Minggu, 16 Oktober 2016

PERANG PROKSI

perang proksi

Sejak beberapa saat yang lalu militer maupun para petinggi di Indonesia mengatakan tentang bahaya Proxy War, atau Perang Proksi. Mereka mengatakan bahwa negeri ini sudah menjadi incaran untuk dilakukannya Proksi War, atau perang proksi yaitu dengan maraknya berbagai isu dan kebencian. Kekayaan sumberdaya alam, hingga ramalan tentang akan habisnya minyak pada tahun 2056 yang mengakibatkan negara-negara yang makmur nantinya adalah negara-negara di kawasan selatan seperti Indonesia menjadi alasan terjadinya perang proksi di Indonesia.

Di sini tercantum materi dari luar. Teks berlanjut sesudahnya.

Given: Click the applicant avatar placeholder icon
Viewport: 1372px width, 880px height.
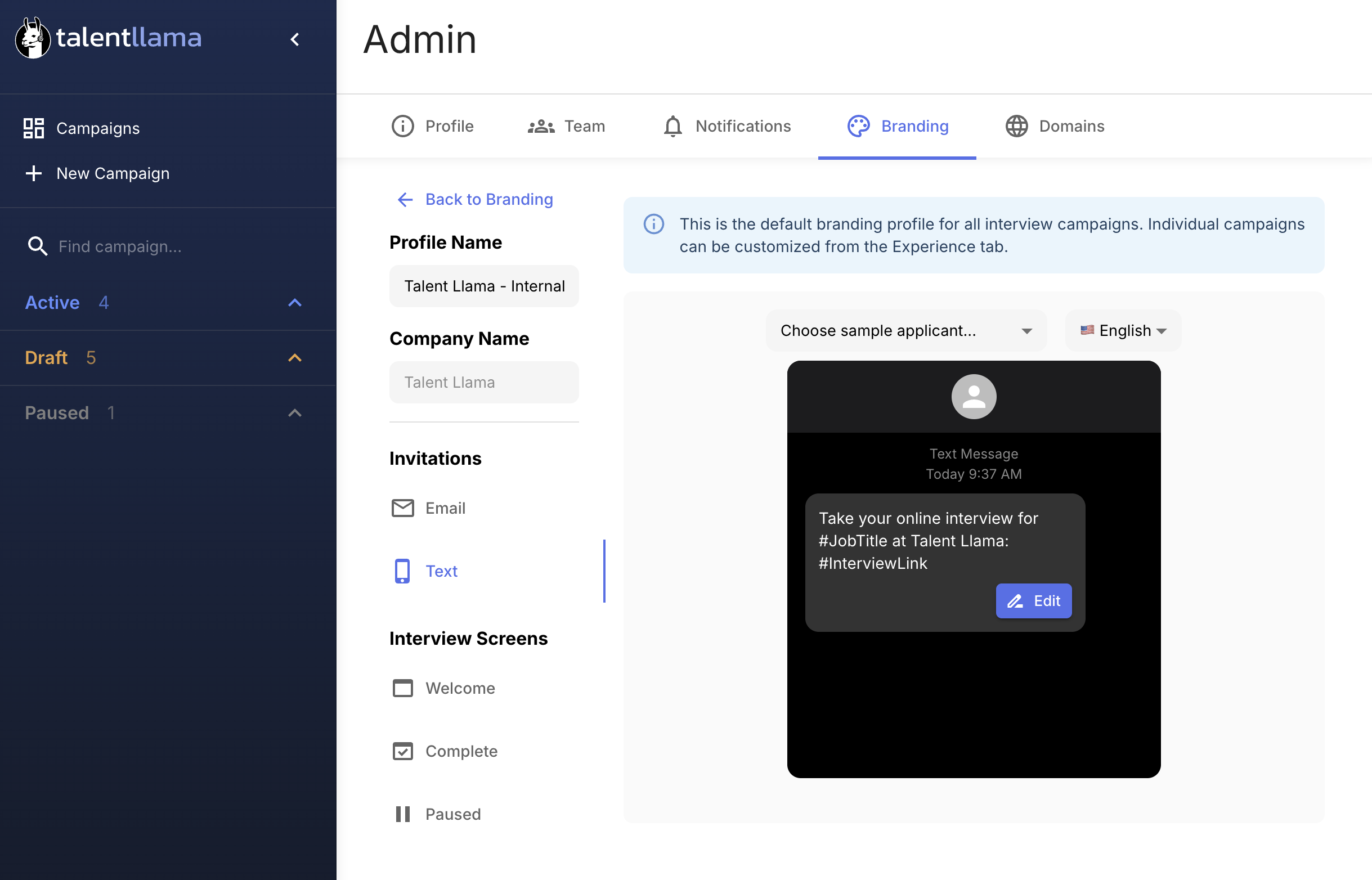Looking at the screenshot, I should click(x=973, y=397).
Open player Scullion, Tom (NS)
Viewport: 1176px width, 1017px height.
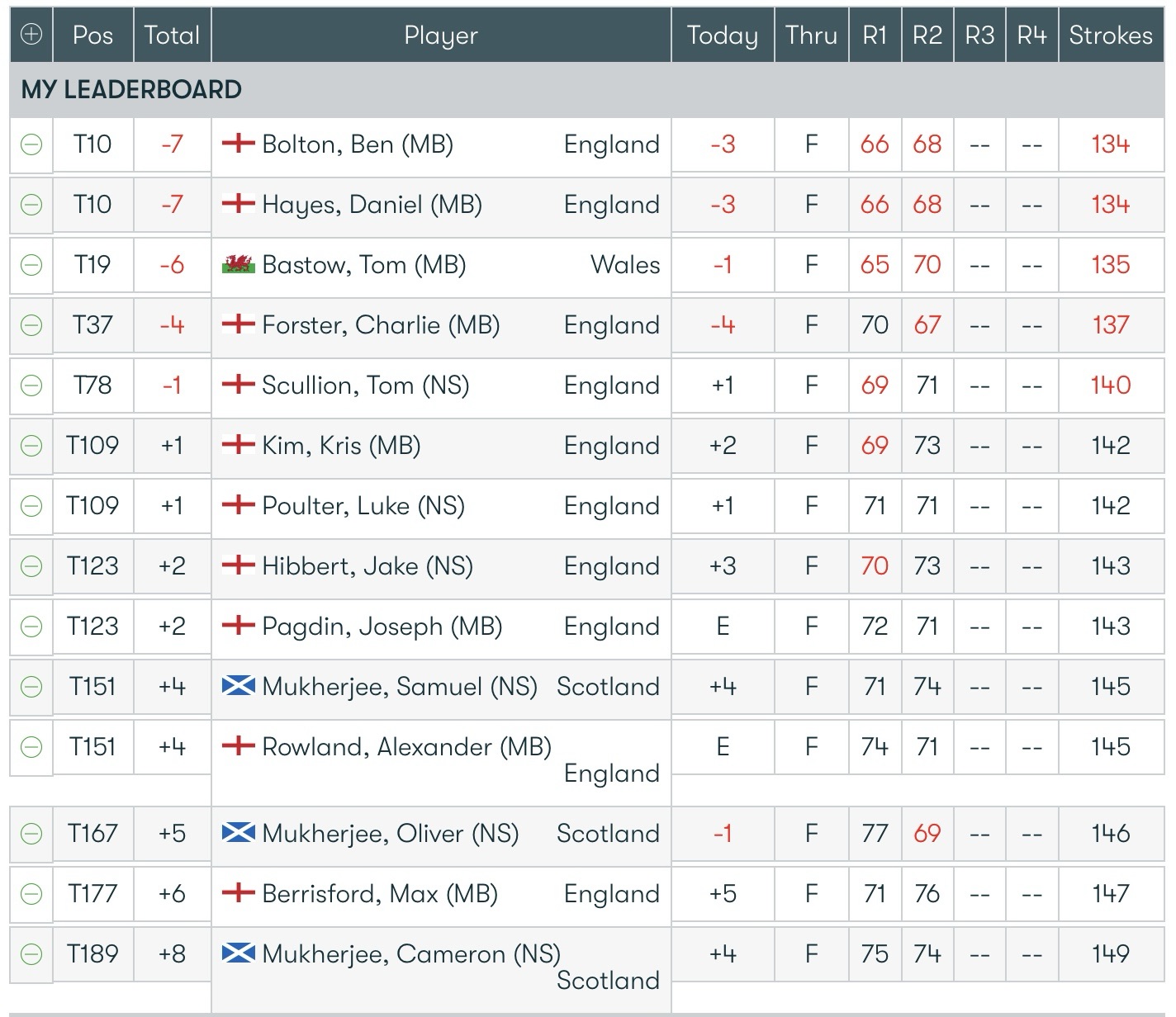coord(365,386)
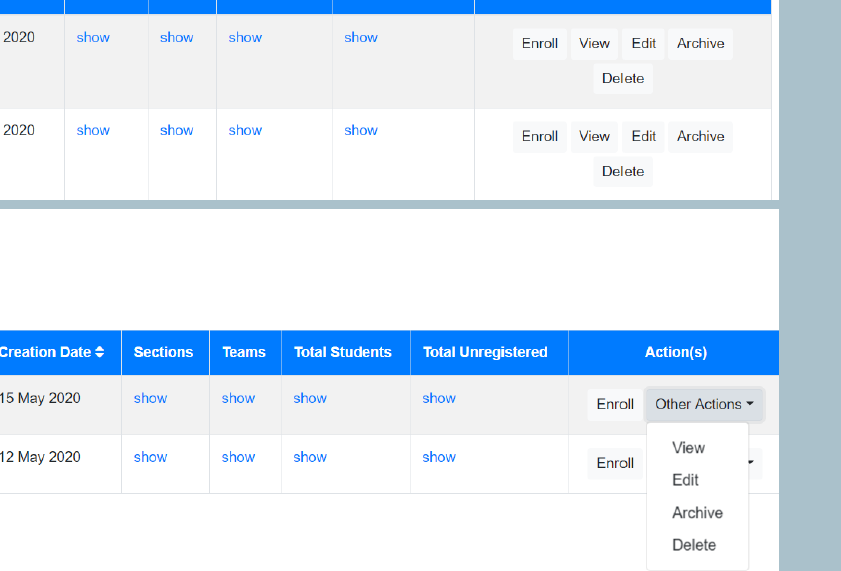Click Enroll in the upper table's first row
Screen dimensions: 841x571
coord(539,44)
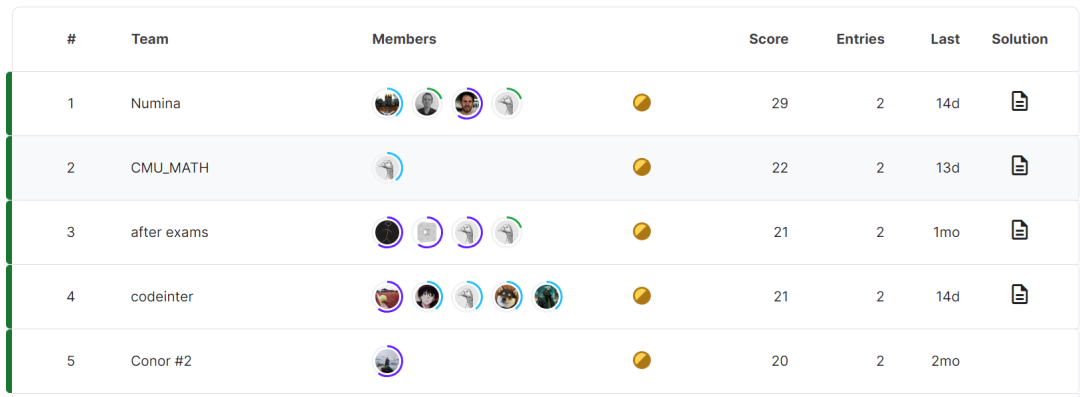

Menhan pun di sini mengatakan bahwa:

"Sejak 15 tahun lalu, saya sudah buat (tulisan) perang modern, itu sama modelnya. Perang murah meriah," katanya di kantor Kementerian Pertahanan, Jakarta, Selasa, 23 Februari 2016.

Menurut Ryamizard, ancaman perang proksi itu berbahaya bagi Indonesia karena negara lain yang memiliki kepentingan tidak langsung berhadapan. Karena itu, fenomena pendukung LGBT yang meminta komunitasnya dilegalkan tersebut wajib diwaspadai.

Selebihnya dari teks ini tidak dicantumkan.